Selected excerpt
Lodgepole pine survives in the austere elevations between 8,000 to 10,000 feet in Colorado, although it is found extensively over the western states.
In Colorado, this pine, (Pinus contorta subspecies latifolia), covers about 1.5 million acres affording shelter for deer, elk, and bear as well as birds and smaller mammals. Thus, it is an essential part of the subalpine and montane ecosystems. The tree has very adaptable growth habits. Dense stands have upright trunks with narrow sparse crowns and shedding of the lower branches, although conical fuller crowns develop when trees are widely spaced. The straight trunks made these trees a choice for the supports of tipis and lodges, leading to its common name, the lodgepole pine. Why is the Latin name contorta? At higher windy elevations or coastal windy elevations, the trees will grow twisted. Native Americans also utilized lodgepole pine as a source of medicines and as a food from the growing cells under the bark.
As characteristic of a pine, the tree grows medium-length (one to three inches) flexible needles, generally in pairs, that last about three years before dropping. Both male and female cones are borne on the same trees which can be as young as 10 to 15 years. Female cones have sharp spines on the scales near the tip, and they are adapted to the fire-associated lifecycle of the lodgepole. They can be retained for up to 20 years with seed viability, enhancing the possibility that they would survive fires on older trees which develop a protectively thicker bark. For some trees, cones open on drying to allow seed drop. However, many lodgepole have serotinous cones, with scales sealed by resin retaining the winged seeds. With the heat of a fire, this resin softens, scales open and seeds fall to the fire-cleared ground to grow with little shade interference forming extensive uniform stands. “Dog hair” forest stands are typically established after a fire which naturally recycles a stand at 100 to 200 year intervals. Maximum tree age is about 400 years with tree vitality decreasing between 120 and 140 years. Seeds overwinter and germinate with spring snowmelt and rain, and rapid seedling growth continues to limit competition from other ground covers.

Dataset excerpts
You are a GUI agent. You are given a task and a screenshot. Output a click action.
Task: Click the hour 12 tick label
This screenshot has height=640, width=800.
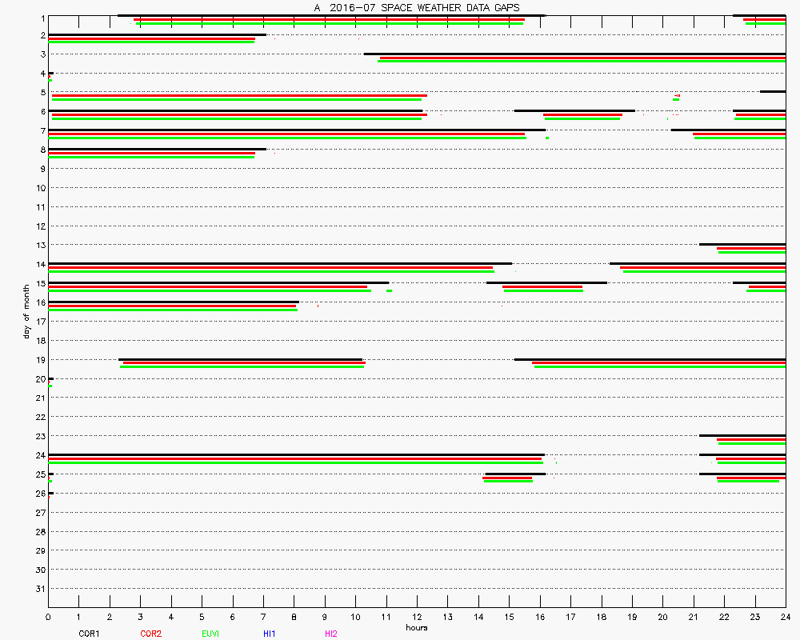click(417, 617)
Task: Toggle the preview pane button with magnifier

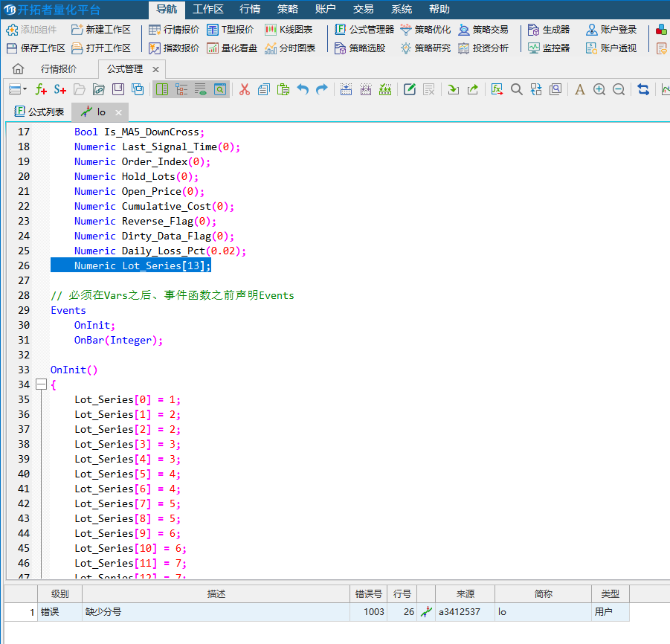Action: pyautogui.click(x=220, y=89)
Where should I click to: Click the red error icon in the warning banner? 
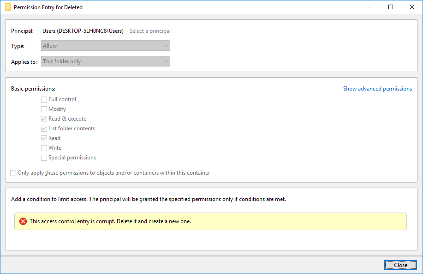tap(23, 221)
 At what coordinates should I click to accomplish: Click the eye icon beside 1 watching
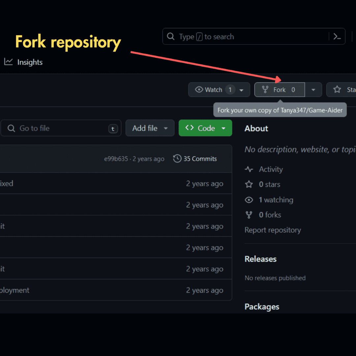(249, 200)
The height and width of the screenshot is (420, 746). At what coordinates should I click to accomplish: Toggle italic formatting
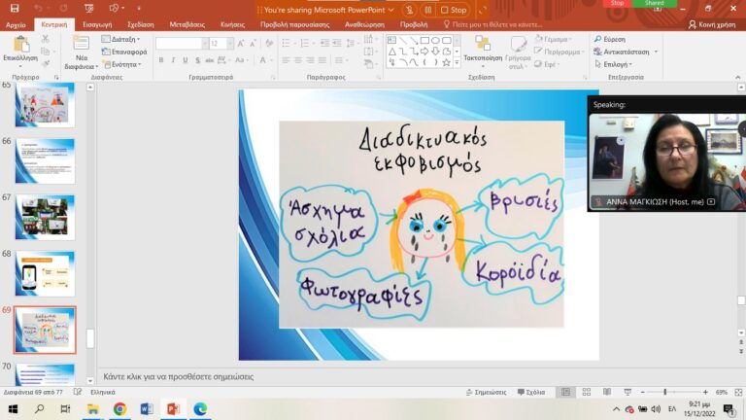[x=174, y=60]
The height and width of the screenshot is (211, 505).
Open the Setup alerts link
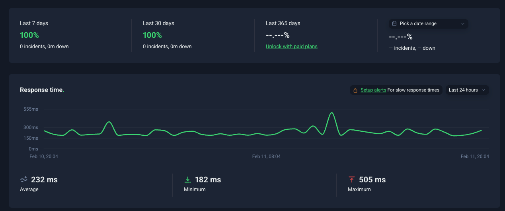coord(373,90)
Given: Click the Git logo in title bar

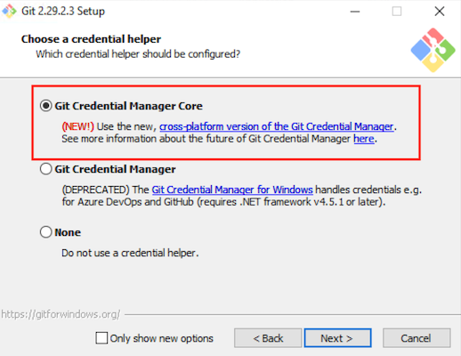Looking at the screenshot, I should [x=9, y=11].
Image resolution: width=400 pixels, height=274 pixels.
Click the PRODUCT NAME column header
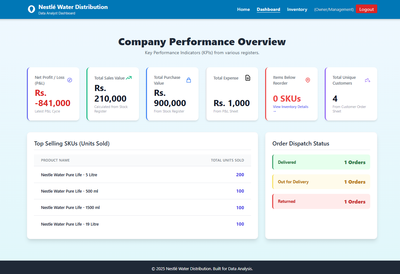pos(56,160)
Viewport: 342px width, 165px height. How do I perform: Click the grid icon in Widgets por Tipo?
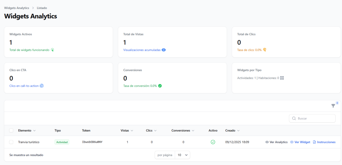[x=282, y=78]
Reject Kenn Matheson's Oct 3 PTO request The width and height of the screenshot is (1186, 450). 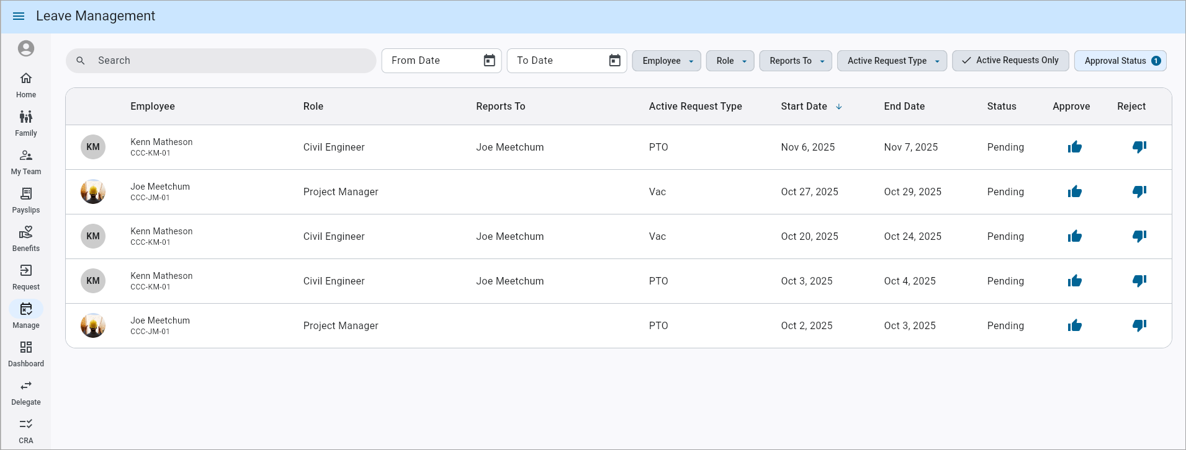click(x=1139, y=281)
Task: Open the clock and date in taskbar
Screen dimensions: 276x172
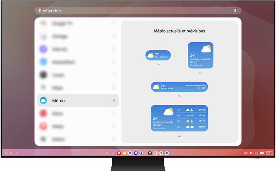Action: 269,153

Task details
Pick up the lodgepole pine passage above where it ends, and keep writing it.

Answer to this problem
Lodgepole pines establish on poor soils, such as granite and shales, and steep mountain slopes. Root formation adapts to access nutrition, in part boosted though colonization by ectomycorrhizal fungi. Fungal hair-like extensions extend into the earth funneling nitrogen, phosphorous and water to nurture tree growth, in return for carbon photosynthate from the pine needles. The underground ectomycorrhizal net interconnects roots of different trees acting as a communication conduit to spread resources. Mushroom outcroppings from the fungus are observed popping through the duff around the tree bases for their spread.
Currently, climate variability is stressing Colorado’s lodgepole forests. Drought and high temperatures weakened defense against the mountain pine beetle resulting in extensive tree kill, creating unsightly vistas of dead trees which are possible fuel for “hot” forest fires. While some might consider the blue-stained wood left behind by the pine beetle unsightly, many people prize it for its unique appearance and use it in art and building.
Although this beetle is a normal part of the ecosystem, large epidemic populations have affected the west due to increased drought and stress, along with the lack of age diversity stemming from heavy timber harvesting in the late 1800’s. Over 50 percent of Colorado’s lodgepole pines are also stressed by invasion with dwarf mistletoes, which steals the photosynthate for its own growth as a mass of bumpy stalks. The stress promotes challenge by insect pests and, with extensive growth, causes tree death.
Management strategies are being researched to sustain the lodgepole pine for its beauty on the mountainside, its keystone role in mountain ecosystems, and for its commercial value as a source of solvents and timber products.